:: Goal ::
Lay out the listing as a Markdown table with columns Row and Line, one row per line, skipping blank lines. Begin at the line that contains "Go to the Gaming tab" and stop after the line that contains "pyautogui.click(x=17, y=130)".

:: Record set ::
- - -
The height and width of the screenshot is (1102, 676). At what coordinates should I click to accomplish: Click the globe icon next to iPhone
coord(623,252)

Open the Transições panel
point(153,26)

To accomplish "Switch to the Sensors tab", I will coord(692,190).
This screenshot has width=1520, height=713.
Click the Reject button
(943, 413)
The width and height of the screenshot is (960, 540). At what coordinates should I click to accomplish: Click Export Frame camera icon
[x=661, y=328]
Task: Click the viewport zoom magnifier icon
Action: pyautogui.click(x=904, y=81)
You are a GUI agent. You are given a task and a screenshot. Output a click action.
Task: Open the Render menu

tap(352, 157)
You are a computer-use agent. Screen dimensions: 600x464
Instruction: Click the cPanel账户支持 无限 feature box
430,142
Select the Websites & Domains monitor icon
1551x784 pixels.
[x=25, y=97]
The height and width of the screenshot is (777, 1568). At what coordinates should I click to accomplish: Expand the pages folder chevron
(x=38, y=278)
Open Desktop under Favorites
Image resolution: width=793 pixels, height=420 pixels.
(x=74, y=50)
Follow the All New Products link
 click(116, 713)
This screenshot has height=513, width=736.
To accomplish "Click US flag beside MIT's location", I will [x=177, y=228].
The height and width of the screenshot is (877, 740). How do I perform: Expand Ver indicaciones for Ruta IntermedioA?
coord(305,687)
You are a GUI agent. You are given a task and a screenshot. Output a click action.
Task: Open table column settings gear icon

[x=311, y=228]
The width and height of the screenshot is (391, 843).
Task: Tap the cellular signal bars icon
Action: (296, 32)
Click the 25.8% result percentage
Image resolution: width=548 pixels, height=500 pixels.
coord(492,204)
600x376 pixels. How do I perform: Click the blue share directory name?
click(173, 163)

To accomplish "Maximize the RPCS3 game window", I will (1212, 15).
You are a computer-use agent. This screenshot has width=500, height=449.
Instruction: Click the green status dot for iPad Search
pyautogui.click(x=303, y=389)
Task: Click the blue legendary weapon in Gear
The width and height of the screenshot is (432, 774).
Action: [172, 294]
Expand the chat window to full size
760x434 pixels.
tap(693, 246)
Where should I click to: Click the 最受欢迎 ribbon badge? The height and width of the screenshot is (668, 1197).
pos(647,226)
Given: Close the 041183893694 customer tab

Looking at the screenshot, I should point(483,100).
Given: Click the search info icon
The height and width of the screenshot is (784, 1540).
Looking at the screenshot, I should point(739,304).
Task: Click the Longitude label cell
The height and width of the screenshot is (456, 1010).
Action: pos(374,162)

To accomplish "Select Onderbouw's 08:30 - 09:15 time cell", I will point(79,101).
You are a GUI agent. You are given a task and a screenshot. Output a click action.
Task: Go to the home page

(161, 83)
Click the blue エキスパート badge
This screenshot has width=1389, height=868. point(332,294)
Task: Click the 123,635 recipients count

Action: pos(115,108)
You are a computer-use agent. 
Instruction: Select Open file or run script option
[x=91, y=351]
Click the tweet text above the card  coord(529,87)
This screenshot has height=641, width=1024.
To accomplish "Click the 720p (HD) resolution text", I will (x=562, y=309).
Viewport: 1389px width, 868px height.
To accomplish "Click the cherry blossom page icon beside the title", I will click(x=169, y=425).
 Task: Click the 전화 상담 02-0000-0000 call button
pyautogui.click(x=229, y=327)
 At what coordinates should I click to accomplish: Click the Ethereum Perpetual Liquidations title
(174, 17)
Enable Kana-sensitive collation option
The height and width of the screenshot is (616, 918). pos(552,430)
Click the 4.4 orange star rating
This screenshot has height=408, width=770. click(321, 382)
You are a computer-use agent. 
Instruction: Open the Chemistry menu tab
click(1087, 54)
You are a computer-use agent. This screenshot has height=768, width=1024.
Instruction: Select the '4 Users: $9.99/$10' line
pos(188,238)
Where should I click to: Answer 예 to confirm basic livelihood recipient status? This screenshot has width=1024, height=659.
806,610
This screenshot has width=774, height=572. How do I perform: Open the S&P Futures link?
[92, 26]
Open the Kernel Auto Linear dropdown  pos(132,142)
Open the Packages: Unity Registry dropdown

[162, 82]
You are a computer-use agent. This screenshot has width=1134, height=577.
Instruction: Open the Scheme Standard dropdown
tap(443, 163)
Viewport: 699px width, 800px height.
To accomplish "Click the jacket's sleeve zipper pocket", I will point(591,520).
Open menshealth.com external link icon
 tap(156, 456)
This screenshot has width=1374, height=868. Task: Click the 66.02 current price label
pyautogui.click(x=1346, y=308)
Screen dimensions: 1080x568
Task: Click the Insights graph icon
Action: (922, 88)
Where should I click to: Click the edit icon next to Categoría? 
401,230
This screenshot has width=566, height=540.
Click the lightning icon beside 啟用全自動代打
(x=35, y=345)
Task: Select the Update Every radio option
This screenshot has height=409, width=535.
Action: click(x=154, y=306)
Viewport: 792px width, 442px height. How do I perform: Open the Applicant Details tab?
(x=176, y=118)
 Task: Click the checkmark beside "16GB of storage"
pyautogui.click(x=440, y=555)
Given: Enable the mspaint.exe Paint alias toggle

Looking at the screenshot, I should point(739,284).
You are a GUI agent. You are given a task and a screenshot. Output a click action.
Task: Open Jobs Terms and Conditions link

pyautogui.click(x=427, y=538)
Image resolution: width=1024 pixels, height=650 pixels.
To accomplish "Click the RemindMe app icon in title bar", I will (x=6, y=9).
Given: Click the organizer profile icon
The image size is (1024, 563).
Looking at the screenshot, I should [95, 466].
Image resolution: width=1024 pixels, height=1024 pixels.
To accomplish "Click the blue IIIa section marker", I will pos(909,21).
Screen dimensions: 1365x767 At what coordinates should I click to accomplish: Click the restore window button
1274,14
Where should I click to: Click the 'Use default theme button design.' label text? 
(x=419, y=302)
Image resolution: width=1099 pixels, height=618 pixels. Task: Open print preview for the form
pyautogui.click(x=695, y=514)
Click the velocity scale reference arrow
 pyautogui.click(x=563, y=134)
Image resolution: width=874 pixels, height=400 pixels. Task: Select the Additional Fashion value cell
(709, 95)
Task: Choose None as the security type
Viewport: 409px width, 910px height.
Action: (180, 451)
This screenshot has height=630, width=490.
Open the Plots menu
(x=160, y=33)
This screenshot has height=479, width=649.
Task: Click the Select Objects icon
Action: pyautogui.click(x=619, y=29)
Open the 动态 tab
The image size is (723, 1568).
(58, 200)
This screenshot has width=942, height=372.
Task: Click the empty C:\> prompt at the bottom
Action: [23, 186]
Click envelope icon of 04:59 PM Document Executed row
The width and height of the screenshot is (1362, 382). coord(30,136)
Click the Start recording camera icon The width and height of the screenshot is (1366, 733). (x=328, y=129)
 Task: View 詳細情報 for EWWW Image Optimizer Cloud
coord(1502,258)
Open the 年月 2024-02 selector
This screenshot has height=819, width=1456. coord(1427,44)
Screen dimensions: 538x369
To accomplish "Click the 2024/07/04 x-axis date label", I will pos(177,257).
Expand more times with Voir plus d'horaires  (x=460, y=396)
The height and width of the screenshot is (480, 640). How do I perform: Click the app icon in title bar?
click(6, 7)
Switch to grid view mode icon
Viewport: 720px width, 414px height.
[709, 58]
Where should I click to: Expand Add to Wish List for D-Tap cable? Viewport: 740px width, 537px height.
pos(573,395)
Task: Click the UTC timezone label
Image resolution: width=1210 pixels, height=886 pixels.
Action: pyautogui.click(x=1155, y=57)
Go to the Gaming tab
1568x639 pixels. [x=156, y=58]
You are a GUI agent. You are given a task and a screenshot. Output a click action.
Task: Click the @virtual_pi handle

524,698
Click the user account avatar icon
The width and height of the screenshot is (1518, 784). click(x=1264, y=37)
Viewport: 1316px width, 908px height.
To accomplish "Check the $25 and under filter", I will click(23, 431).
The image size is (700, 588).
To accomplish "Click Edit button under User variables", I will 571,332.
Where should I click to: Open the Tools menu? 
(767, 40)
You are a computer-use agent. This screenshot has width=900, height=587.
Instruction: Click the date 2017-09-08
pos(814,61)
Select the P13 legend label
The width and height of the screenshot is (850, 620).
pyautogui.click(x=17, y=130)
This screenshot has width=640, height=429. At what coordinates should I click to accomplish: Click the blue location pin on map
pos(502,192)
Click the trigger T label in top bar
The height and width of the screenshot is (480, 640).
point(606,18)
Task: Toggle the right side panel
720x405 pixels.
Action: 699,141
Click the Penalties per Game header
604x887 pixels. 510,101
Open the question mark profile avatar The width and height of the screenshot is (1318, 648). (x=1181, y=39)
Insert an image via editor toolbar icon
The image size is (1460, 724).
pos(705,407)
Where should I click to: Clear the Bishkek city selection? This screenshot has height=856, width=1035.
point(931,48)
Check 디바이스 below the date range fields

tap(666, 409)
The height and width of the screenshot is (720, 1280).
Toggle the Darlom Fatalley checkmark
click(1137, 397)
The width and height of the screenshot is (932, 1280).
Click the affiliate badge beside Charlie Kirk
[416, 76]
- - -
:: Answer for the task ::
| Row | Line |
|---|---|
| 1 | Go to the Gaming tab |
| 2 | 1568x639 pixels. [x=156, y=58] |
| 3 | You are a GUI agent. You are given a task and a screenshot. Output a click action. |
| 4 | Task: Click the @virtual_pi handle |
| 5 | 524,698 |
| 6 | Click the user account avatar icon |
| 7 | The width and height of the screenshot is (1518, 784). click(x=1264, y=37) |
| 8 | Viewport: 1316px width, 908px height. |
| 9 | To accomplish "Check the $25 and under filter", I will click(23, 431). |
| 10 | The image size is (700, 588). |
| 11 | To accomplish "Click Edit button under User variables", I will 571,332. |
| 12 | Where should I click to: Open the Tools menu?  |
| 13 | (767, 40) |
| 14 | You are a computer-use agent. This screenshot has width=900, height=587. |
| 15 | Instruction: Click the date 2017-09-08 |
| 16 | pos(814,61) |
| 17 | Select the P13 legend label |
| 18 | The width and height of the screenshot is (850, 620). |
| 19 | pyautogui.click(x=17, y=130) |